* ASSIGNED TASK: Copy the records word for word, from the very first line down to the line with "Task: Click on". Include that line.

* DATA SUPPLIED:
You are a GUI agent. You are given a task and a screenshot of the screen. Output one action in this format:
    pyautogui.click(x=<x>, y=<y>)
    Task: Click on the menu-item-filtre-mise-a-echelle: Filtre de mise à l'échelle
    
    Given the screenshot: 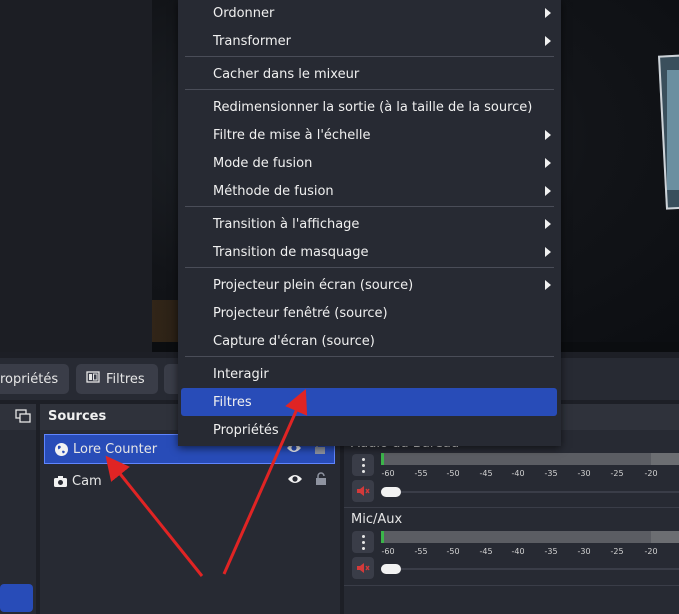 What is the action you would take?
    pyautogui.click(x=369, y=135)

* TASK SOLUTION:
You are a GUI agent. You are given a task and a screenshot of the screen. Output one action in this format:
    pyautogui.click(x=<x>, y=<y>)
    Task: Click on the menu-item-filtre-mise-a-echelle: Filtre de mise à l'échelle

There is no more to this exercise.